• [Instructions to follow]: The expected output is every line below, reproduced exactly.

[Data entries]
──────

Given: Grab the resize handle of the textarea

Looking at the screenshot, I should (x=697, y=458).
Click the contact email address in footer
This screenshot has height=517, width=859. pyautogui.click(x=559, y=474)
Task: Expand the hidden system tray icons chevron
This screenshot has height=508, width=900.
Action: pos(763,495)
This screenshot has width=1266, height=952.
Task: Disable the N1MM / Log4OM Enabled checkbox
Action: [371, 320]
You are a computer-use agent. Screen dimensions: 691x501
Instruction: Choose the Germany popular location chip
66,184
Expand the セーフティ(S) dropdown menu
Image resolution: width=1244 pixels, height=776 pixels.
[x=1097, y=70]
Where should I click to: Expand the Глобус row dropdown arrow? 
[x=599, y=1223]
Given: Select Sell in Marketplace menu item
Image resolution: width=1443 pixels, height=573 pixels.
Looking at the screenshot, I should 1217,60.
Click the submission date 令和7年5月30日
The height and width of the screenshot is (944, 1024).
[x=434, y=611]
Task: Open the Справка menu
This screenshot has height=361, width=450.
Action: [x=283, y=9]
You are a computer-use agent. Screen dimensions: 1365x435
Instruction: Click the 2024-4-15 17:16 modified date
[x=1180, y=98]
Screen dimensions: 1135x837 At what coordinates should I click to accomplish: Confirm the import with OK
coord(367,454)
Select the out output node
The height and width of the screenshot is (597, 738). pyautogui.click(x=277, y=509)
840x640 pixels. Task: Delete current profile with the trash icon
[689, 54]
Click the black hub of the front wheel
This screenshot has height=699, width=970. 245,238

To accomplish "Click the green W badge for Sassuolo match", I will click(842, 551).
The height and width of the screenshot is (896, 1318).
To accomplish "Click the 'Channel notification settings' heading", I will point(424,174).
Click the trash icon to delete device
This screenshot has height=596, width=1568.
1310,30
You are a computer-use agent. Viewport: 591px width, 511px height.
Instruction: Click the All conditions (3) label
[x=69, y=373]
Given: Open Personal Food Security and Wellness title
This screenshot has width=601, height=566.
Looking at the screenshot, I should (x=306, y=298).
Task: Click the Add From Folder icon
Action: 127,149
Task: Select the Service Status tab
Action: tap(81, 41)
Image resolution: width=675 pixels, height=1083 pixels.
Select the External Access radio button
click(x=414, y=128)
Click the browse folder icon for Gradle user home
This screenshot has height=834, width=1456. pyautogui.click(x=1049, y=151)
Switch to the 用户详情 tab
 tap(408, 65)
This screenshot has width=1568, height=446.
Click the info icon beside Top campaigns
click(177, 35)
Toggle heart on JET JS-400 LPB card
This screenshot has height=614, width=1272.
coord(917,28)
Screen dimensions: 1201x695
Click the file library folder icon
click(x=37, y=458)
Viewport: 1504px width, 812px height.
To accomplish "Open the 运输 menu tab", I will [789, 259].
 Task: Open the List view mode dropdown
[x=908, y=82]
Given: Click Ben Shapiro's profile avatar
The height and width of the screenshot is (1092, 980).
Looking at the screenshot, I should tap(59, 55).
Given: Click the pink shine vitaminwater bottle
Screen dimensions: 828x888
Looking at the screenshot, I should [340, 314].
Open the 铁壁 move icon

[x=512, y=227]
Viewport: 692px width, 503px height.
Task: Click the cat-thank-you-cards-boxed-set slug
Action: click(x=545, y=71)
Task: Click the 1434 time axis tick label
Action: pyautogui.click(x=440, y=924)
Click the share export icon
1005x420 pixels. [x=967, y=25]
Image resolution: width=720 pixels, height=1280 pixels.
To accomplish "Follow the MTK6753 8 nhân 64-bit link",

──────

• [Worked solution]:
Given: Grab the resize handle of the textarea

Looking at the screenshot, I should (x=697, y=458).
Click the contact email address in footer
This screenshot has height=517, width=859. pyautogui.click(x=559, y=474)
Task: Expand the hidden system tray icons chevron
This screenshot has height=508, width=900.
Action: pos(763,495)
This screenshot has width=1266, height=952.
Task: Disable the N1MM / Log4OM Enabled checkbox
Action: [371, 320]
You are a computer-use agent. Screen dimensions: 691x501
Instruction: Choose the Germany popular location chip
66,184
Expand the セーフティ(S) dropdown menu
Image resolution: width=1244 pixels, height=776 pixels.
[x=1097, y=70]
Where should I click to: Expand the Глобус row dropdown arrow? 
[x=599, y=1223]
Given: Select Sell in Marketplace menu item
Image resolution: width=1443 pixels, height=573 pixels.
Looking at the screenshot, I should 1217,60.
Click the submission date 令和7年5月30日
The height and width of the screenshot is (944, 1024).
[x=434, y=611]
Task: Open the Справка menu
This screenshot has height=361, width=450.
Action: [x=283, y=9]
You are a computer-use agent. Screen dimensions: 1365x435
Instruction: Click the 2024-4-15 17:16 modified date
[x=1180, y=98]
Screen dimensions: 1135x837 At what coordinates should I click to accomplish: Confirm the import with OK
coord(367,454)
Select the out output node
The height and width of the screenshot is (597, 738). pyautogui.click(x=277, y=509)
840x640 pixels. Task: Delete current profile with the trash icon
[689, 54]
Click the black hub of the front wheel
This screenshot has height=699, width=970. 245,238

To accomplish "Click the green W badge for Sassuolo match", I will click(842, 551).
The height and width of the screenshot is (896, 1318).
To accomplish "Click the 'Channel notification settings' heading", I will point(424,174).
Click the trash icon to delete device
This screenshot has height=596, width=1568.
1310,30
You are a computer-use agent. Viewport: 591px width, 511px height.
Instruction: Click the All conditions (3) label
[x=69, y=373]
Given: Open Personal Food Security and Wellness title
This screenshot has width=601, height=566.
Looking at the screenshot, I should (x=306, y=298).
Task: Click the Add From Folder icon
Action: 127,149
Task: Select the Service Status tab
Action: tap(81, 41)
Image resolution: width=675 pixels, height=1083 pixels.
Select the External Access radio button
click(x=414, y=128)
Click the browse folder icon for Gradle user home
This screenshot has height=834, width=1456. pyautogui.click(x=1049, y=151)
Switch to the 用户详情 tab
 tap(408, 65)
This screenshot has width=1568, height=446.
Click the info icon beside Top campaigns
click(177, 35)
Toggle heart on JET JS-400 LPB card
This screenshot has height=614, width=1272.
coord(917,28)
Screen dimensions: 1201x695
Click the file library folder icon
click(x=37, y=458)
Viewport: 1504px width, 812px height.
To accomplish "Open the 运输 menu tab", I will [789, 259].
 Task: Open the List view mode dropdown
[x=908, y=82]
Given: Click Ben Shapiro's profile avatar
The height and width of the screenshot is (1092, 980).
Looking at the screenshot, I should tap(59, 55).
Given: Click the pink shine vitaminwater bottle
Screen dimensions: 828x888
Looking at the screenshot, I should [340, 314].
Open the 铁壁 move icon

[x=512, y=227]
Viewport: 692px width, 503px height.
Task: Click the cat-thank-you-cards-boxed-set slug
Action: click(x=545, y=71)
Task: Click the 1434 time axis tick label
Action: pyautogui.click(x=440, y=924)
Click the share export icon
1005x420 pixels. [x=967, y=25]
Image resolution: width=720 pixels, height=1280 pixels.
To accomplish "Follow the MTK6753 8 nhân 64-bit link",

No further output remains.